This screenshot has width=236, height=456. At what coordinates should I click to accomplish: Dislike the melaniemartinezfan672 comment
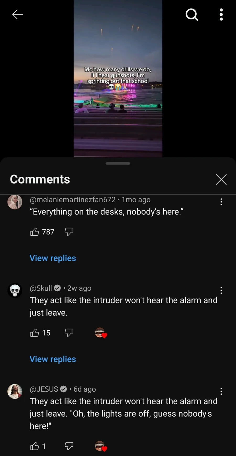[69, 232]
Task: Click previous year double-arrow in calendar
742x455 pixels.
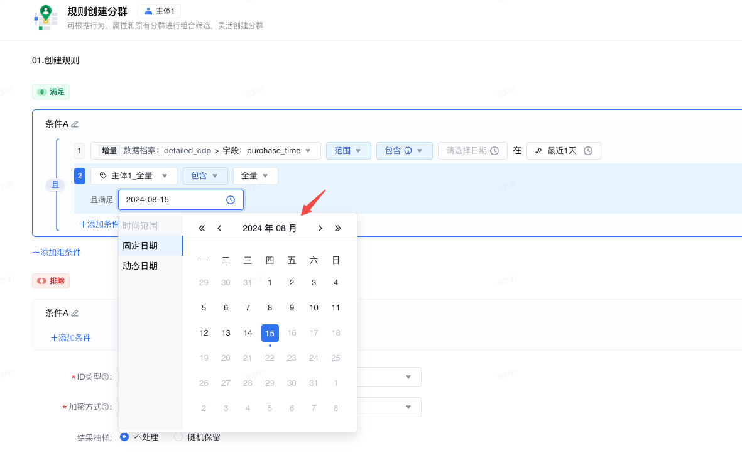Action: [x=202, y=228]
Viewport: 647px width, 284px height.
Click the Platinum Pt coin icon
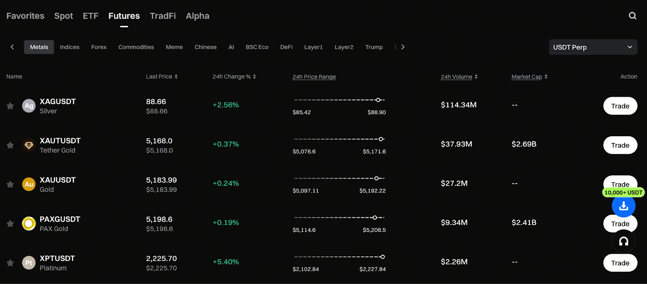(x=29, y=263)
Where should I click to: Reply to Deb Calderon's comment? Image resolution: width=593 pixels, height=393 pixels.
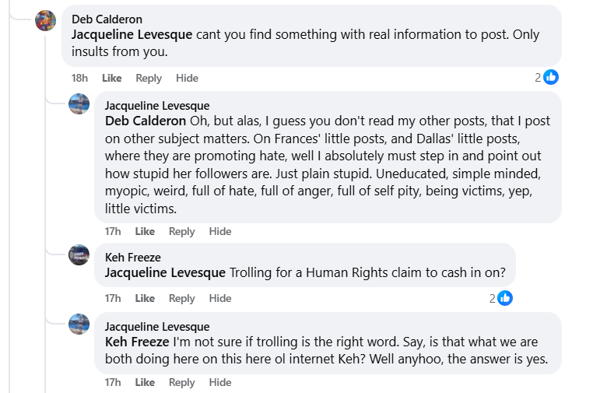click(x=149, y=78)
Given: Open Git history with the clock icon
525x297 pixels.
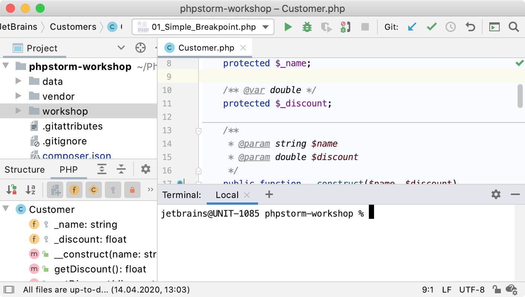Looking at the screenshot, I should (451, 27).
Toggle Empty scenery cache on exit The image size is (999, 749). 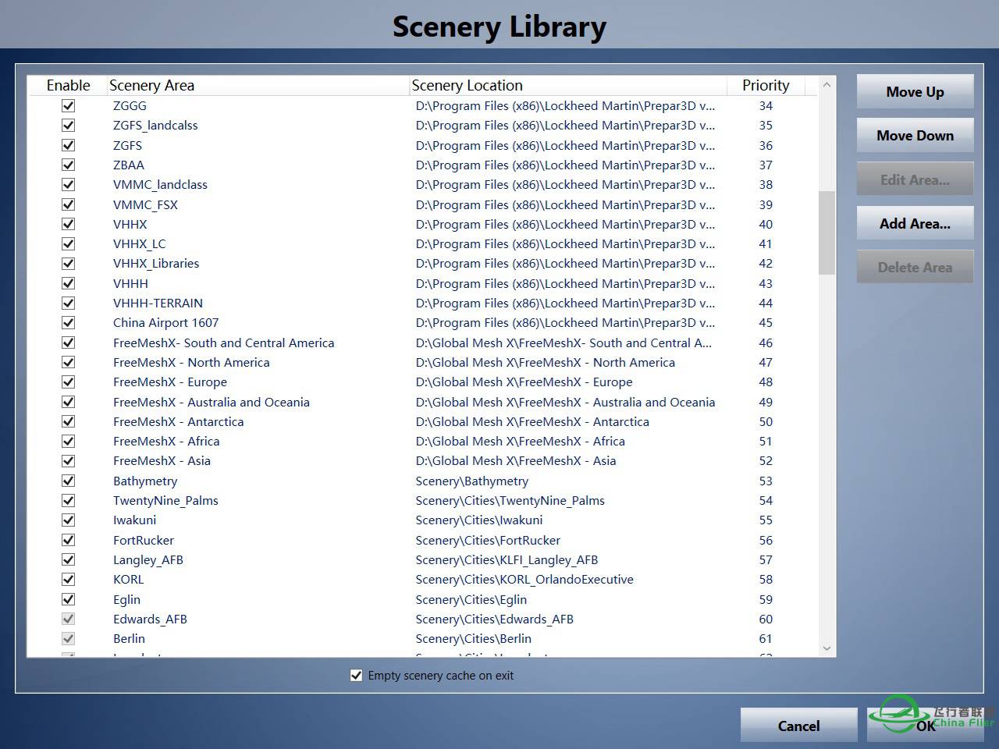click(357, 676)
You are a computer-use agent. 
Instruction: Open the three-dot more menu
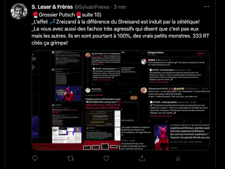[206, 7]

::::

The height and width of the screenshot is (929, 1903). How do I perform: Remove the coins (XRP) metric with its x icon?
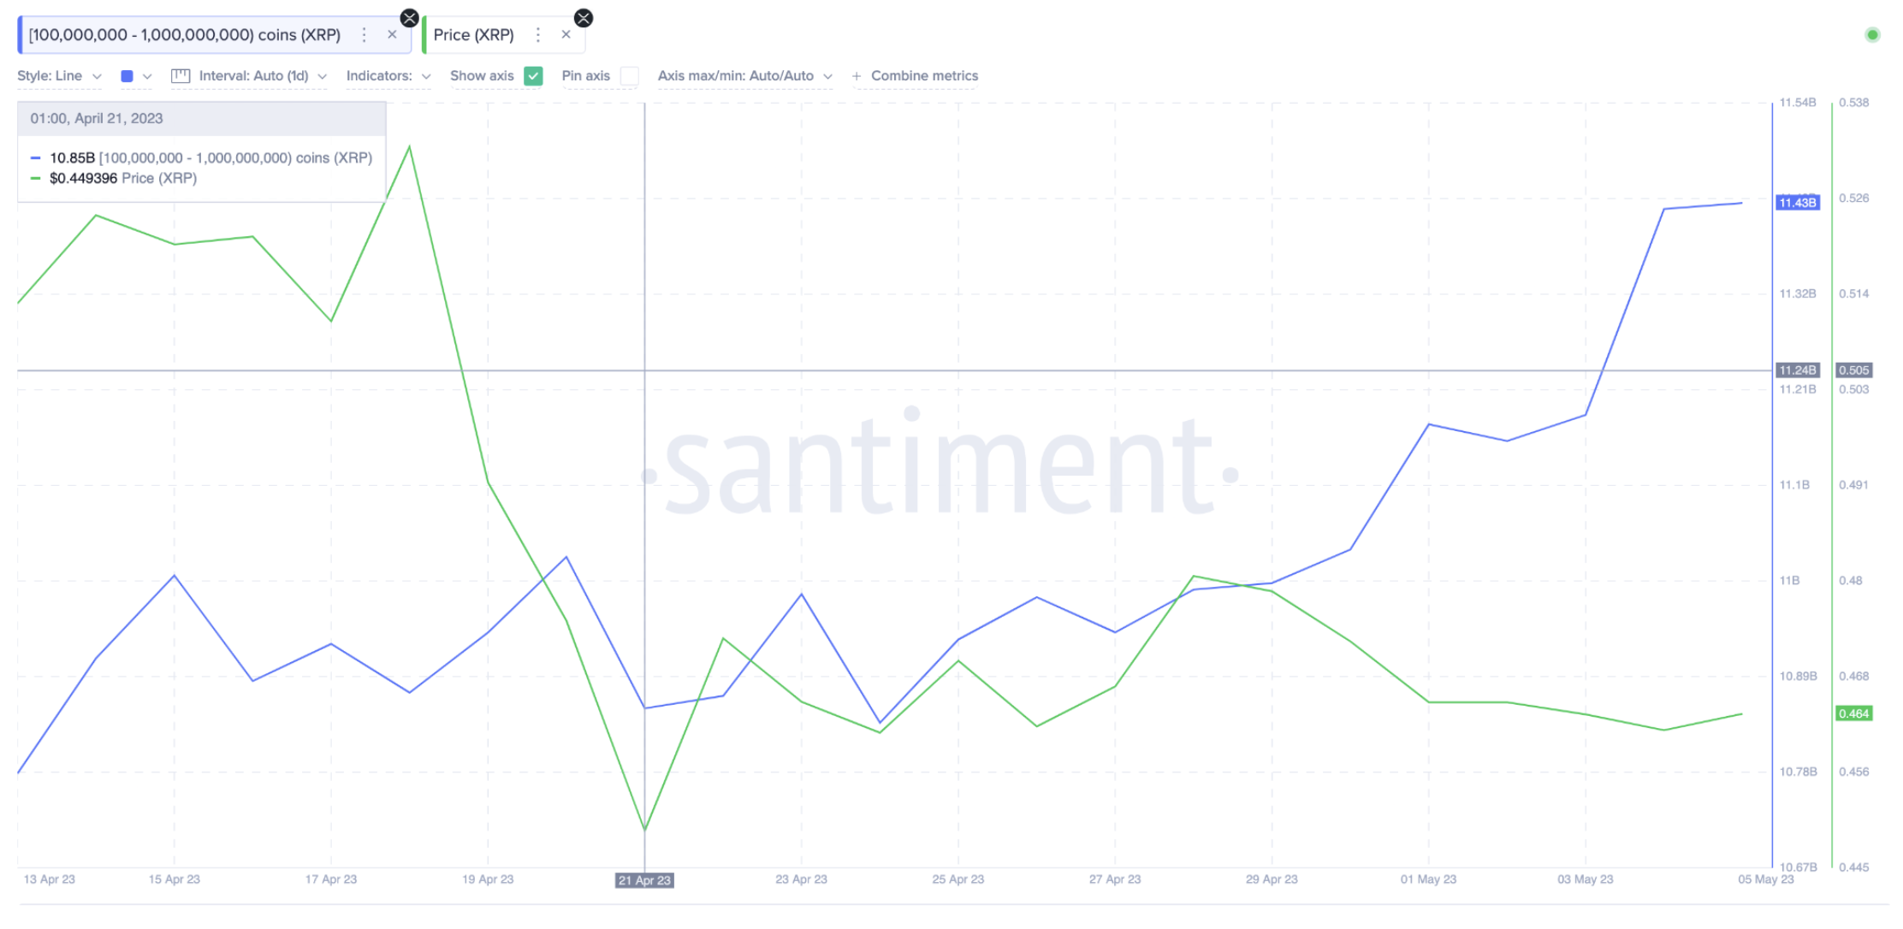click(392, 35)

::::

• [ACTION ITEM]: Using the data above, transcribe exactly the lines between those containing "742x455 pixels." and "Given: Open Git history with the clock icon", inclusive, and leave every picture behind.

• [PROBLEM SOLUTION]:
742x455 pixels.
Action: [x=202, y=228]
Viewport: 647px width, 284px height.
Click the Platinum Pt coin icon
(x=29, y=263)
Where should I click to: Reply to Deb Calderon's comment? Image resolution: width=593 pixels, height=393 pixels.
click(x=149, y=78)
Given: Open Git history with the clock icon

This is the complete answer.